Linking Medical and Dental Records in Health Information Exchanges Could Improve Dental Patient Safety, Preventive Care, and Treatment Outcomes

Dental professionals require access to each patient’s complete electronic health record – including laboratory test results and current prescriptions – so they can provide the best care possible; care that is safe for the patient, promotes preventive management and improves dental treatment outcomes.

This unprecedented access would aid all types of dental professionals, including general dentists, oral surgeons, periodontists, prosthodontists, endodontists, hygienists and others. A new multi-study project from the Regenstrief Institute and Indiana University School of Dentistry has determined that information from patients’ medical records is generally not available to oral health practitioners in either an easy-to-use or timely manner.

The dental informatics researchers confirmed that requested medical information typically is faxed from a medical facility to the dental office. Faxes, sometimes unreadable when received, often are scanned into the patient’s dental record. The researchers found that, typically, the faxed information arrived in 7 to 10 days, although in the study, 30 percent took even longer.

“Oral health practitioners may need to confirm a list of medical considerations; for example, that there is no contraindication to a patient sitting in a chair for a lengthy procedure or whether a patient is taking any medication that could put them at risk for excessive bleeding during a tooth extraction or other procedure,” said senior author and study leader Thankam P. Thyvalikakath, DMD, MDS, PhD, director of the Regenstrief and IU School of Dentistry Dental Informatics program. “In this day and age of electronic data transmissions in banking, shopping and other commercial fields, should health professionals still be relying on inefficient, paper-based methods for sharing patient information?”

Demand for advanced dental care is increasing due to people living longer with chronic diseases like HIV and the growing number of older adults with natural teeth. For these patients, information from their medical file may be especially critical to appropriate dental treatment.

The researcher-clinicians found that the medical information most frequently requested by a dental office to finalize treatment decisions and procedure timing were patient diabetes status and history of blood sugar levels. Knowing this information helps oral health professionals rule out any contraindication to undergo dental treatments, determine outcomes of a surgical procedure or assess options for implant placement and calculate risk for gum disease. For example, if blood sugar numbers are high, there is a greater probability that an implant may fail.

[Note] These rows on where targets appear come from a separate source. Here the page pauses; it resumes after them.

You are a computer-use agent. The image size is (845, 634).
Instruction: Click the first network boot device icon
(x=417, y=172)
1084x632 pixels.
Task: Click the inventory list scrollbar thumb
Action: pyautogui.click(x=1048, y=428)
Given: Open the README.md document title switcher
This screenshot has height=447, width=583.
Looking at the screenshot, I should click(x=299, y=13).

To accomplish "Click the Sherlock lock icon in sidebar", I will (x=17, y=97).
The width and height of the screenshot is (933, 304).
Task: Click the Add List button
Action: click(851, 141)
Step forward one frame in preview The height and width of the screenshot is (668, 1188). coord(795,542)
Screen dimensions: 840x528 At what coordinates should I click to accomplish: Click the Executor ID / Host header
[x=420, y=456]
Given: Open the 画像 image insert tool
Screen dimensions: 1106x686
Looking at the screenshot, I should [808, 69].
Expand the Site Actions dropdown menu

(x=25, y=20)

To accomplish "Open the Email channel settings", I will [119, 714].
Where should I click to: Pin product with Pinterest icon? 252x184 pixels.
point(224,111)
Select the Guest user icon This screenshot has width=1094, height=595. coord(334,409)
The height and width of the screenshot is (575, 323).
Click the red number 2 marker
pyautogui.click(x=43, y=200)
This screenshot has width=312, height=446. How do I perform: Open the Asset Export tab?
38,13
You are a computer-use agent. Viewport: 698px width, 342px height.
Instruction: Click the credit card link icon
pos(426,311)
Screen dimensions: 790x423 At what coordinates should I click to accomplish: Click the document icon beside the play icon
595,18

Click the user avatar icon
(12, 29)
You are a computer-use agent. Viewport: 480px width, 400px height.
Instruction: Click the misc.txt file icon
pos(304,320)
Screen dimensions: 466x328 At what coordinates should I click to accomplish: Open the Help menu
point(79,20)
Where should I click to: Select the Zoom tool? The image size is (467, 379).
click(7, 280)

Retrospective Study of the Reasons and Time Involved for Dental Providers’ Medical Consults” is published in the peer-reviewed journal Frontiers in Digital Health.

Related study reports few dental-medical record integrations exist

In a related study, published earlier this year, Dr. Thyvalikakath and colleagues report that, with the exception of large healthcare organizations that provide both dental and medical care to patients, for example safety net health systems, few integrated medical-dental records exist. In “How Do Dental Clinicians Obtain Up-To-Date Patient Medical Histories? Modeling Strengths, Drawbacks, and Proposals for Improvements,” also published in Frontiers in Digital Health, the researcher-clinicians present a health information exchange (HIE) approach they designed to address the need of dental professionals to access a patient’s medical record expeditiously. They note this approach can be adopted by electronic health record (EHR) and electronic dental record (EDR) vendors to develop a connection between dental systems and HIEs.

“Oral health practitioners shouldn’t have to wait, as our work shows they often currently must, for medical information to make treatment decisions. Delays in receiving medical information can require dental treatment to be postponed, sometimes to the detriment of the patient’s health and convenience,” said Dr. Thyvalikakath. “And the exchange of information process should be two-way – in addition to the medical record informing dental care, dental records can inform medical care. For example, an oral health professional’s identification of new oral ulcers or dry mouth may alert the physician to a previously unreported medical issue or present another symptom, helping in the identification of a medical syndrome. Incorporating the patient’s electronic dental record as part of the information that can be shared through an HIE makes this possible and practical.”